Best practice a rarity

July 01, 2004

Best practice a rarity

The majority of UK companies do not manage their supply chains in accordance with emerging best practice, according to a report from AccountAbility and Insight Investment published on April 7. Gradient: promoting best practice management of supply chain labour standards is based on publicly available information from 35 FTSE 350 companies across six sectors: beverages, food and drug retailers, food producers and processors, general retailers, telecommunications and tobacco. Each company was evaluated against a total of 19 criteria spread between five categories: governance and risk management; policy; management; stakeholder engagement and auditing and reporting. More than a third (14) of the companies do not disclose a supply chain labour standards policy or have a weak one that does not reference core ILO conventions. Marks & Spencer was the best performing company with a score of 84%. Contact Mirahv Joseph, AccountAbility on 020 7549 0400 (http://www.accountability.org.uk)

Coffee and communities

Starbucks Coffee Company announced on April 5 the distribution of funding to four coffee farming communities in Sumatra, Guatemala and Kenya. The communities won the Starbucks Special Reserve competition for the world’s best coffee. The money will be used to support social improvement projects chosen both by the winning cooperatives and by Starbucks. Meanwhile, Starbucks marked International Fair Trade Week by featuring Fair Trade Blend in thousands of its US and Canada stores from May 3-9. Contact Megan Behrbaum, Starbucks, on 00 1 206 318 7310 (http://www.starbucks.com)

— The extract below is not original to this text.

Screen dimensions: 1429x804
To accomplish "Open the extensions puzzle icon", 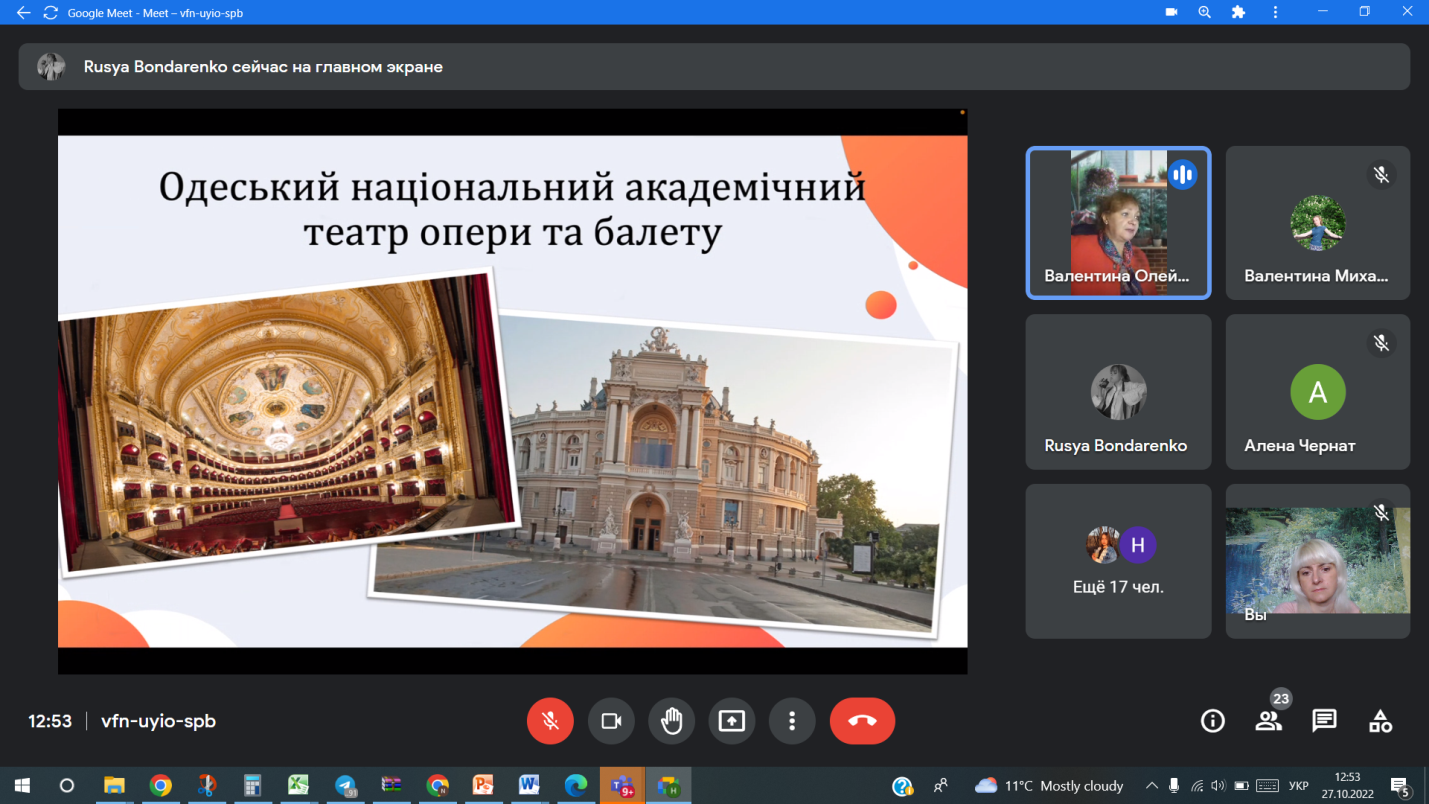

Philips introduced in its 2003 Sustainability Report provisions requiring its 50,000 suppliers worldwide to practice social and environmental sustainability.

Contact Philips on 00 31 205 977 199 (http://www.philips.com)

The Ethical Trading Initiative on May 26 launched a Risk Assessment Toolkit, the product of a nearly two-year project involving seven of its corporate members, the TUC and seven NGOs. Contact ETI, on 020 7404 1463 (http://www.eti.org)

Hewlett-Packard has joined the Business Leaders Initiative on Human Rights, with a focus on supply chains in the IT industry.